Collected data:
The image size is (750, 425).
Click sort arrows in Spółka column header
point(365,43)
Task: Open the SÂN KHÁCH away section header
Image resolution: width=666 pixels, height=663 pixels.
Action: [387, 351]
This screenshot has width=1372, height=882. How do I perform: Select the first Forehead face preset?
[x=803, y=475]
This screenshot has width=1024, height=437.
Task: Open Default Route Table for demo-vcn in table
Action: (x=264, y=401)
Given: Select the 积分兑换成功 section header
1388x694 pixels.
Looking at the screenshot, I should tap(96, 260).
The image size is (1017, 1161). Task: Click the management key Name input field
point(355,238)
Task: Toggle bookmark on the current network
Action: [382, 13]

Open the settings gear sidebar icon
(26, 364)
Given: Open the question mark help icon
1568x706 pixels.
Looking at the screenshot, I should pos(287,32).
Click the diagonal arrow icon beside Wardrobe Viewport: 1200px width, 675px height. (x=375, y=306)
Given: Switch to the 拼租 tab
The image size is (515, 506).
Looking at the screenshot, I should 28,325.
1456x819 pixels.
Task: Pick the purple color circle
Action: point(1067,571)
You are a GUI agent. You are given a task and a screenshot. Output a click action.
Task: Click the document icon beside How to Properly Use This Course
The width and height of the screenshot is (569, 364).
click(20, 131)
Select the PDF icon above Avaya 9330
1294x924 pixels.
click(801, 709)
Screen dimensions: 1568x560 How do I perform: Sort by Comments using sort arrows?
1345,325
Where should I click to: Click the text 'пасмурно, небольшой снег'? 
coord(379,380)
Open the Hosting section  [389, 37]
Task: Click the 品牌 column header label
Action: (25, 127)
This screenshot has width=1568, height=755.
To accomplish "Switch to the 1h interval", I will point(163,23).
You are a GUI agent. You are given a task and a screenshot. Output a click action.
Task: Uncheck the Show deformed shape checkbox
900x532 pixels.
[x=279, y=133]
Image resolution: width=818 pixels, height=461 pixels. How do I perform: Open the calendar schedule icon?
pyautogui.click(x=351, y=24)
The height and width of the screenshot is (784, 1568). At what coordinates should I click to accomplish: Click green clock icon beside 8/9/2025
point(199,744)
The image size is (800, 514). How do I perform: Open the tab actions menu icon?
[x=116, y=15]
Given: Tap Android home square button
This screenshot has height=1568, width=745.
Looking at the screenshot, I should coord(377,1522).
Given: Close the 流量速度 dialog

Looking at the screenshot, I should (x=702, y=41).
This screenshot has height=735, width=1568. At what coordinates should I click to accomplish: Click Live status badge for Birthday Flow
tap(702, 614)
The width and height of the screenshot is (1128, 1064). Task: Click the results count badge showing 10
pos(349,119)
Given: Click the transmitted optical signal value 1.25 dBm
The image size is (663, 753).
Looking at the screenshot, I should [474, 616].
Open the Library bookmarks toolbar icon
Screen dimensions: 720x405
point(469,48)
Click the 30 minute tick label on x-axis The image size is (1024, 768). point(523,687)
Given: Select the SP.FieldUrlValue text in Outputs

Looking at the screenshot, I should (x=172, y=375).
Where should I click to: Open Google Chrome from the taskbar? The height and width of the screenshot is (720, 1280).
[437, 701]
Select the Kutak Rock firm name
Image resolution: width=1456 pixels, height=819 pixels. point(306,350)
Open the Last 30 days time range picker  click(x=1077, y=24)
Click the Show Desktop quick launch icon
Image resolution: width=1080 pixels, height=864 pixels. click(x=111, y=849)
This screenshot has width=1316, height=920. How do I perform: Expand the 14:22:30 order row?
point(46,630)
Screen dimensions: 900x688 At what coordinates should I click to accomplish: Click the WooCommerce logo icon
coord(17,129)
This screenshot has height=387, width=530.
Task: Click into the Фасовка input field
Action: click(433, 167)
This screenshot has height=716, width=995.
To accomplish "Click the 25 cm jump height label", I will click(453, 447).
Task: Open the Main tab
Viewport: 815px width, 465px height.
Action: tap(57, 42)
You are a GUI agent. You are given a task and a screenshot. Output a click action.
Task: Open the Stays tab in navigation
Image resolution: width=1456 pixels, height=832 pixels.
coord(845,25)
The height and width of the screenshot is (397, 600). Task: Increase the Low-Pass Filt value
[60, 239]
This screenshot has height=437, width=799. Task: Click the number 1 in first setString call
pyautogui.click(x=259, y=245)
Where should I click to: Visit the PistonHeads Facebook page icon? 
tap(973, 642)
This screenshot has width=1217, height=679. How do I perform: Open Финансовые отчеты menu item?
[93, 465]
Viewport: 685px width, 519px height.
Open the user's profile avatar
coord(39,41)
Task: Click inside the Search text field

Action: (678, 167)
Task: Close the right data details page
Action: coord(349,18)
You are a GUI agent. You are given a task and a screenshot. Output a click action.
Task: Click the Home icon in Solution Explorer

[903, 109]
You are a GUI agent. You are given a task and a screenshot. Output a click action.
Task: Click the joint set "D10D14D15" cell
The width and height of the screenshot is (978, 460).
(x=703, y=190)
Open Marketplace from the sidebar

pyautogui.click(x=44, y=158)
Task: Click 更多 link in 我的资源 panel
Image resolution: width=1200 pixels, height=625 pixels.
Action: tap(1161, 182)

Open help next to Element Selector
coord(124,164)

WHAT THE TASK ASKS:
Reproduce every record in full, keeping each one exactly as it reads.

ANSWER BELOW:
The image size is (750, 425).
Click sort arrows in Spółka column header
point(365,43)
Task: Open the SÂN KHÁCH away section header
Image resolution: width=666 pixels, height=663 pixels.
Action: [387, 351]
This screenshot has width=1372, height=882. How do I perform: Select the first Forehead face preset?
[x=803, y=475]
This screenshot has width=1024, height=437.
Task: Open Default Route Table for demo-vcn in table
Action: (x=264, y=401)
Given: Select the 积分兑换成功 section header
1388x694 pixels.
Looking at the screenshot, I should tap(96, 260).
The image size is (1017, 1161). Task: Click the management key Name input field
point(355,238)
Task: Toggle bookmark on the current network
Action: [382, 13]

Open the settings gear sidebar icon
(26, 364)
Given: Open the question mark help icon
1568x706 pixels.
Looking at the screenshot, I should pos(287,32).
Click the diagonal arrow icon beside Wardrobe Viewport: 1200px width, 675px height. (x=375, y=306)
Given: Switch to the 拼租 tab
The image size is (515, 506).
Looking at the screenshot, I should 28,325.
1456x819 pixels.
Task: Pick the purple color circle
Action: point(1067,571)
You are a GUI agent. You are given a task and a screenshot. Output a click action.
Task: Click the document icon beside How to Properly Use This Course
The width and height of the screenshot is (569, 364).
click(20, 131)
Select the PDF icon above Avaya 9330
1294x924 pixels.
click(801, 709)
Screen dimensions: 1568x560 How do I perform: Sort by Comments using sort arrows?
1345,325
Where should I click to: Click the text 'пасмурно, небольшой снег'? 
coord(379,380)
Open the Hosting section  [389, 37]
Task: Click the 品牌 column header label
Action: (25, 127)
This screenshot has width=1568, height=755.
To accomplish "Switch to the 1h interval", I will point(163,23).
You are a GUI agent. You are given a task and a screenshot. Output a click action.
Task: Uncheck the Show deformed shape checkbox
900x532 pixels.
[x=279, y=133]
Image resolution: width=818 pixels, height=461 pixels. How do I perform: Open the calendar schedule icon?
pyautogui.click(x=351, y=24)
The height and width of the screenshot is (784, 1568). At what coordinates should I click to accomplish: Click green clock icon beside 8/9/2025
point(199,744)
The image size is (800, 514). How do I perform: Open the tab actions menu icon?
[x=116, y=15]
Given: Tap Android home square button
This screenshot has height=1568, width=745.
Looking at the screenshot, I should coord(377,1522).
Given: Close the 流量速度 dialog

Looking at the screenshot, I should (x=702, y=41).
This screenshot has height=735, width=1568. At what coordinates should I click to accomplish: Click Live status badge for Birthday Flow
tap(702, 614)
The width and height of the screenshot is (1128, 1064). Task: Click the results count badge showing 10
pos(349,119)
Given: Click the transmitted optical signal value 1.25 dBm
The image size is (663, 753).
Looking at the screenshot, I should [474, 616].
Open the Library bookmarks toolbar icon
Screen dimensions: 720x405
point(469,48)
Click the 30 minute tick label on x-axis The image size is (1024, 768). point(523,687)
Given: Select the SP.FieldUrlValue text in Outputs

Looking at the screenshot, I should (x=172, y=375).
Where should I click to: Open Google Chrome from the taskbar? The height and width of the screenshot is (720, 1280).
[437, 701]
Select the Kutak Rock firm name
Image resolution: width=1456 pixels, height=819 pixels. point(306,350)
Open the Last 30 days time range picker  click(x=1077, y=24)
Click the Show Desktop quick launch icon
Image resolution: width=1080 pixels, height=864 pixels. click(x=111, y=849)
This screenshot has width=1316, height=920. How do I perform: Expand the 14:22:30 order row?
point(46,630)
Screen dimensions: 900x688 At what coordinates should I click to accomplish: Click the WooCommerce logo icon
coord(17,129)
This screenshot has height=387, width=530.
Task: Click into the Фасовка input field
Action: click(433, 167)
This screenshot has height=716, width=995.
To accomplish "Click the 25 cm jump height label", I will click(453, 447).
Task: Open the Main tab
Viewport: 815px width, 465px height.
Action: tap(57, 42)
You are a GUI agent. You are given a task and a screenshot. Output a click action.
Task: Open the Stays tab in navigation
Image resolution: width=1456 pixels, height=832 pixels.
coord(845,25)
The height and width of the screenshot is (397, 600). Task: Increase the Low-Pass Filt value
[60, 239]
This screenshot has height=437, width=799. Task: Click the number 1 in first setString call
pyautogui.click(x=259, y=245)
Where should I click to: Visit the PistonHeads Facebook page icon? 
tap(973, 642)
This screenshot has width=1217, height=679. How do I perform: Open Финансовые отчеты menu item?
[93, 465]
Viewport: 685px width, 519px height.
Open the user's profile avatar
coord(39,41)
Task: Click inside the Search text field

Action: (678, 167)
Task: Close the right data details page
Action: coord(349,18)
You are a GUI agent. You are given a task and a screenshot. Output a click action.
Task: Click the Home icon in Solution Explorer

[903, 109]
You are a GUI agent. You are given a task and a screenshot. Output a click action.
Task: Click the joint set "D10D14D15" cell
The width and height of the screenshot is (978, 460).
(x=703, y=190)
Open Marketplace from the sidebar

pyautogui.click(x=44, y=158)
Task: Click 更多 link in 我的资源 panel
Image resolution: width=1200 pixels, height=625 pixels.
Action: tap(1161, 182)

Open help next to Element Selector
coord(124,164)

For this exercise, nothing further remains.